The answer must consist solely of the lines from the one containing "Task: Click the texture preview thumbnail" to the end of the entries below, repeated exactly.

● ● ●

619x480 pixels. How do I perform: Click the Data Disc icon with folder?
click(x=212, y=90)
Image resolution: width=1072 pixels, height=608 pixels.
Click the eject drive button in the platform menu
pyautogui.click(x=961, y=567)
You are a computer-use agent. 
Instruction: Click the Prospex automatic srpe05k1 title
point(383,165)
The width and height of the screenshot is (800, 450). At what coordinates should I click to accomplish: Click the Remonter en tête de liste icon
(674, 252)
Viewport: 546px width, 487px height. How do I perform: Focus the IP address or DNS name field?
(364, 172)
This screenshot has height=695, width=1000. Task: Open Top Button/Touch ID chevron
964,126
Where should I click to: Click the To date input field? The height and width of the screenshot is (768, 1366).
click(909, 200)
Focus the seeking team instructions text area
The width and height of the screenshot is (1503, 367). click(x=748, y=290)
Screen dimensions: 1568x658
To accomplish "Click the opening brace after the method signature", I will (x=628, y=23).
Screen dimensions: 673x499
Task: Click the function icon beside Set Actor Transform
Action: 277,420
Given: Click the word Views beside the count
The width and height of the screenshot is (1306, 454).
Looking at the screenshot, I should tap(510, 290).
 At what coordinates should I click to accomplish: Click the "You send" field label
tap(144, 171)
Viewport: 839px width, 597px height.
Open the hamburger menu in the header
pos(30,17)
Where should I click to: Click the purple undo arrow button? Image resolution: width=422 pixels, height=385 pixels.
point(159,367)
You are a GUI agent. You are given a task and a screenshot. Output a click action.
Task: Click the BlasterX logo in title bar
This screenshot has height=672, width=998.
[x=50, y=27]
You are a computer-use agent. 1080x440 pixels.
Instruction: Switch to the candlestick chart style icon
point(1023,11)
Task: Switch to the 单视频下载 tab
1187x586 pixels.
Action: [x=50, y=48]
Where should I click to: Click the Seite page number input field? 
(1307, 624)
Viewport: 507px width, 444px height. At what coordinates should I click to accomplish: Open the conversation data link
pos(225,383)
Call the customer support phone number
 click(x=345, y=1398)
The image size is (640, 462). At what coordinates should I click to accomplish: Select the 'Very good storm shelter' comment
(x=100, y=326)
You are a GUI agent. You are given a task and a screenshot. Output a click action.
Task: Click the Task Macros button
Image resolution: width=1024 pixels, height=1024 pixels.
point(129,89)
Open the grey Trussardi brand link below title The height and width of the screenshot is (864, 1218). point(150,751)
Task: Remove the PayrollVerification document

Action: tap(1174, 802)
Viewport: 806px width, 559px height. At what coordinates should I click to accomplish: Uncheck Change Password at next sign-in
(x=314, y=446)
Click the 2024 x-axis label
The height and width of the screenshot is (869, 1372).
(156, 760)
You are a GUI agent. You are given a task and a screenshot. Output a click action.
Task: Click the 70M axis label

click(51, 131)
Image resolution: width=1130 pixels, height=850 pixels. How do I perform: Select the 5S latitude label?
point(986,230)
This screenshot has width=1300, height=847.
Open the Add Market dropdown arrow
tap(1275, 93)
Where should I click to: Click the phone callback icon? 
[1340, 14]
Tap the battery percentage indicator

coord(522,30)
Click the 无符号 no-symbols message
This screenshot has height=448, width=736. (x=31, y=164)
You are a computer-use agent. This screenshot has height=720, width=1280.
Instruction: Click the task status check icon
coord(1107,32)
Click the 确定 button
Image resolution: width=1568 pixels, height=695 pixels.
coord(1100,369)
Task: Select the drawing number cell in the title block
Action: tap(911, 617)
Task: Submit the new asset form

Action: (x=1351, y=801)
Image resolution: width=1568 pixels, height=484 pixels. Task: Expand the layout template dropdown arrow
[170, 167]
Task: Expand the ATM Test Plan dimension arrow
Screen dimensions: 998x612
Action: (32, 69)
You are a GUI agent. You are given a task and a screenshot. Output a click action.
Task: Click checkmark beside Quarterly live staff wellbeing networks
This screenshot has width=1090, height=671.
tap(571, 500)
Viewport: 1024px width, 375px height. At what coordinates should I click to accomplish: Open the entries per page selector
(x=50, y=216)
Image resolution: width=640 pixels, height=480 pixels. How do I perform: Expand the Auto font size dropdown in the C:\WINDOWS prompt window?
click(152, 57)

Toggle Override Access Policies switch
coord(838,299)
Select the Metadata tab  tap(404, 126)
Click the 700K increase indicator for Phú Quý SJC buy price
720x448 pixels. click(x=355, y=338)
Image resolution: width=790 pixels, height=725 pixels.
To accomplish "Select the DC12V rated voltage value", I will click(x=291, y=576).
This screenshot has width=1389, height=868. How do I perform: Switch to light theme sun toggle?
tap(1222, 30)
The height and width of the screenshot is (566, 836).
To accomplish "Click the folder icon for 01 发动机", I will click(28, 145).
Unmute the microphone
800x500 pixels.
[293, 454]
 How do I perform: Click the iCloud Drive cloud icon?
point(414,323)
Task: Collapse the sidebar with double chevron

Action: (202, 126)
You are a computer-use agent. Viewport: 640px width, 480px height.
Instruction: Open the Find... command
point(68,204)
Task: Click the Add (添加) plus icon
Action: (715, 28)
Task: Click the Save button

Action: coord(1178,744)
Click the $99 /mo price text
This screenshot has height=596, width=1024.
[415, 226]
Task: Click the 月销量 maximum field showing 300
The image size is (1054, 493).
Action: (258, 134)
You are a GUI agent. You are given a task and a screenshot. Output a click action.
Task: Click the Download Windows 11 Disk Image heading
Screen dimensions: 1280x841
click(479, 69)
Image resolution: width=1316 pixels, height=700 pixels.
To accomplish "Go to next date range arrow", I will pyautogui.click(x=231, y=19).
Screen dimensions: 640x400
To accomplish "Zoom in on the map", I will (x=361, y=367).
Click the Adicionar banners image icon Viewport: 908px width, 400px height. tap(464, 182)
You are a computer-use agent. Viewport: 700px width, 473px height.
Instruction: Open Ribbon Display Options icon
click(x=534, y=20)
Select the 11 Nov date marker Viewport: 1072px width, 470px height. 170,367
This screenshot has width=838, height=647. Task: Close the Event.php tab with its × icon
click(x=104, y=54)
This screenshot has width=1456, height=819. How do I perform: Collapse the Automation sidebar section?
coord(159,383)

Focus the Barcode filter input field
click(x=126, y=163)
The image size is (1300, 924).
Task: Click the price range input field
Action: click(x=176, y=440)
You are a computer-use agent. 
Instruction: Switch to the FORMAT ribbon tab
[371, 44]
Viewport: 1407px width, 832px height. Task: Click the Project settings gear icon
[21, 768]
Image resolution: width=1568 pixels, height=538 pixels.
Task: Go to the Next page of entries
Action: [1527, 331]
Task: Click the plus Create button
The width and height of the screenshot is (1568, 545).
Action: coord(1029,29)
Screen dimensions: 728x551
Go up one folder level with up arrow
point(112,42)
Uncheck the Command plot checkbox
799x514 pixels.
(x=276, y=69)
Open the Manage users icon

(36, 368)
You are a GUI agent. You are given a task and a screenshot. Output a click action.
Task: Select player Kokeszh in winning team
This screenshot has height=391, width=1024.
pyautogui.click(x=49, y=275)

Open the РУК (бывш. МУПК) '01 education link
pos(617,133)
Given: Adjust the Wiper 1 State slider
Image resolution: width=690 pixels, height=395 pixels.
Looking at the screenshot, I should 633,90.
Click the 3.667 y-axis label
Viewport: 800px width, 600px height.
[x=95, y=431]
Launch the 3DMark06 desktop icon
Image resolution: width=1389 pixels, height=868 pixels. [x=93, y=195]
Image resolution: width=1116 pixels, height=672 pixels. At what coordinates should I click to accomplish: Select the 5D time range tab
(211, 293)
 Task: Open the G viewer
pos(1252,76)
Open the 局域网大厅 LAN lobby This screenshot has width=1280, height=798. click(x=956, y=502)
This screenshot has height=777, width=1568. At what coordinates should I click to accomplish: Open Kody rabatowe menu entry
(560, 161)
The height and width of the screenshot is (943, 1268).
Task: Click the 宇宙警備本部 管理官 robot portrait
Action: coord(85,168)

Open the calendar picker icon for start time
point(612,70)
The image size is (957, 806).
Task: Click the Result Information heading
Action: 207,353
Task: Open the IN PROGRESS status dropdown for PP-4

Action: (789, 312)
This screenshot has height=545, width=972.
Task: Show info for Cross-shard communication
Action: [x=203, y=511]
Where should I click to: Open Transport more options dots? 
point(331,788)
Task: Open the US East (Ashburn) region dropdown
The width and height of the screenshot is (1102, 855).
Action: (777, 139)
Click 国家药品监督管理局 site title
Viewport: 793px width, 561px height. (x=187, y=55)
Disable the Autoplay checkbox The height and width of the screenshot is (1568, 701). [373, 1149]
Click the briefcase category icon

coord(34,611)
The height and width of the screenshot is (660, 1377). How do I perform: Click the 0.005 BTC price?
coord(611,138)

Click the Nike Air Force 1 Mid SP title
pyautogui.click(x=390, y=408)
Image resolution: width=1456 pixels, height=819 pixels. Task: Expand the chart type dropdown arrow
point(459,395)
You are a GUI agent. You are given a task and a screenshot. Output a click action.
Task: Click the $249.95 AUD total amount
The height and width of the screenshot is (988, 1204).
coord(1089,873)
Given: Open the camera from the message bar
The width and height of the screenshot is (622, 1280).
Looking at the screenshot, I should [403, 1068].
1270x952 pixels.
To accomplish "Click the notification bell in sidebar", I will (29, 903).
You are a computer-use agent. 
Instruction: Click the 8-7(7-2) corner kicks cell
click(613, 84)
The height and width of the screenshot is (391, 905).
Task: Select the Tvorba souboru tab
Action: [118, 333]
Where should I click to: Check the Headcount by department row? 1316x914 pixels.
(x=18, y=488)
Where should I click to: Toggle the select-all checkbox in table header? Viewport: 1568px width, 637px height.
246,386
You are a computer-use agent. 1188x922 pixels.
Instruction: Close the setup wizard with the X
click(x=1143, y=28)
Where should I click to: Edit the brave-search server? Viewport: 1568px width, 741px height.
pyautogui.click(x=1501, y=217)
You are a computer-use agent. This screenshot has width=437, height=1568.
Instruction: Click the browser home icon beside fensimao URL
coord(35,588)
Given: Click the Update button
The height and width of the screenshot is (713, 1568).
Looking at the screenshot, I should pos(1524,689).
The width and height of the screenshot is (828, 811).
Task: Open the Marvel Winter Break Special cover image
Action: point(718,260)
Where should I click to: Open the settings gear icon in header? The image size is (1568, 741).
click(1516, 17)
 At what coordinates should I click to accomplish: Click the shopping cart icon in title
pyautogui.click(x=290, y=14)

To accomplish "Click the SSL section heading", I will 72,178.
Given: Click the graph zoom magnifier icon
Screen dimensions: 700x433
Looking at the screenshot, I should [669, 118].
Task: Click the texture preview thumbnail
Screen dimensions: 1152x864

● ● ●

TASK SOLUTION:
Task: Click the texture preview thumbnail
Screen dimensions: 1152x864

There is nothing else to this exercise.